Flink enables the seamless recovery of stream processing applications from failures by implementing periodic checkpoints. These checkpoints capture the current state of operators and the consumption progress of streams, allowing applications to resume processing from the last successful point in case of an interruption. This is achieved using an algorithm similar to the Chandy-Lamport algorithm for distributed snapshots, called Asynchronous Barrier Snapshotting (ABS). ABS ensures that all nodes in the system agree on a common snapshot, even in the presence of asynchronous updates and failures, allowing for consistent and efficient recovery.
How does it works?
- The Job Manager inserts control records at regular intervals, known as stage barriers, into the stream. These barriers segment the stream into distinct stages, and at the conclusion of each stage, the collection of operator states captures the entire execution history up to that point. This allows for the creation of a snapshot, which can be used to restore the system’s state in the event of a failure.
- A source task takes a snapshot of its current state when it receives a barrier, and then shares that snapshot with all its output tasks.
- When a non-source task receives a barrier from one of its inputs, it blocks that input until it has received a barrier from all the inputs.
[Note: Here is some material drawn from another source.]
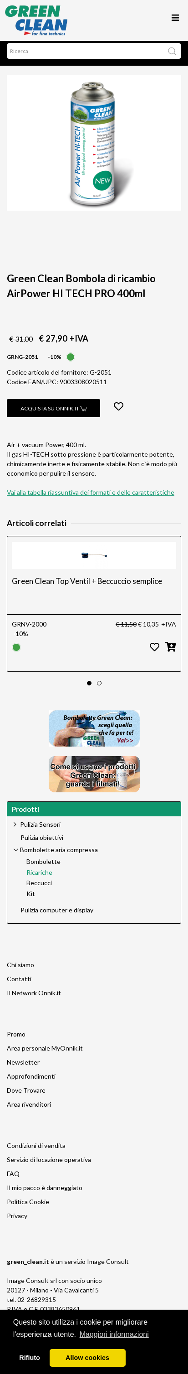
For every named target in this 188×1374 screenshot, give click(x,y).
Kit (30, 898)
It then takes a snapshot of its current state and broadcasts the barrier to its outputs. Finally, it unblocks its inputs. This blocking guarantees that the checkpoint contains the state after processing all the elements before the barrier and no elements after the barrier.
The snapshot taken while the inputs are blocked are logical , where the actual, physical snapshot is happening asynchronously in the background. One way to achieve this is through copy-on-write techniques. This is done to reduce the duration of this blocking phase to start processing data again as quickly as possible.